City also rather condescendingly states that it placed the court “on notice” that there was no promise of indemnity, and that the reservation of rights suggested by the court was “reading a contractual obligation [to indemnify] into a statutory obligation [to indemnify].” The principal reason for the court’s voicing its concerns about indemnity, when the issue became central after the pre-trial conference, arose from the court’s realization that defendants Deutcsh and Walker had not been put “on notice” about the possibility of City’s refusal to indemnify. To be clear, failure to obtain a reservation of rights does not, in and of itself, create an obligation to indemnify, whether in the present context or in the insurance context. Considerations of equity create the obligation, in both contexts, where conflicts of interest, like in the present case, would otherwise work manifest injustice, or where, as here, statements and actions by the potential obligor induce reasonable reliance by the potential obligee. Such equitable obligations might be removed by a contractual reservation of rights. At least after the court pointed out the issues to counsel, City was certainly “on notice” that a reservation of rights, if it could have gotten one after so many years of litigating, could have absolved it of the obligations created by equitable considerations.

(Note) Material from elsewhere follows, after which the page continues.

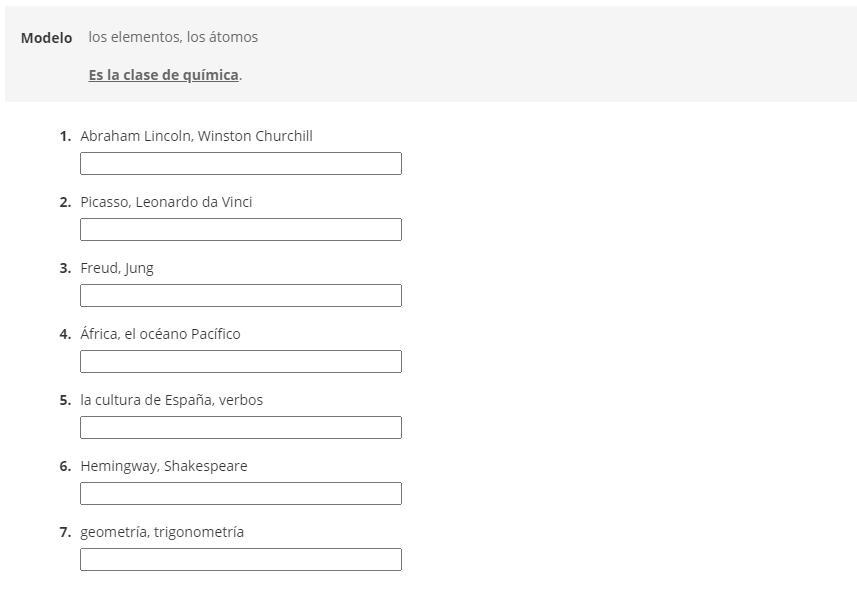The height and width of the screenshot is (599, 857).
Task: Click the example text los elementos, los átomos
Action: coord(173,37)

The court has already acknowledged public policy considerations weighing against indemnification. See Indemnity Order, at 27. The court’s Indemnity Order discussed at length the countervailing policy concerns which ultimately tip the balance heavily in favor of ordering indemnification in this case, however rare such a finding might be. City’s reintroduction of this policy discussion merely asserts, in conelusory fashion, that the court erred on this point. The court remains persuaded that it was correct for the reasons discussed in the Indemnity Order.
For all of the foregoing reasons, the court finds that City’s arguments in support of its Rule 59/60 motion are unpersuasive. City’s present motion will, by separate and appropriate order, be denied.

. See Blake, et al. v. Arrington, et al., CV-98-175, in the Circuit Court of Shelby County, Alabama.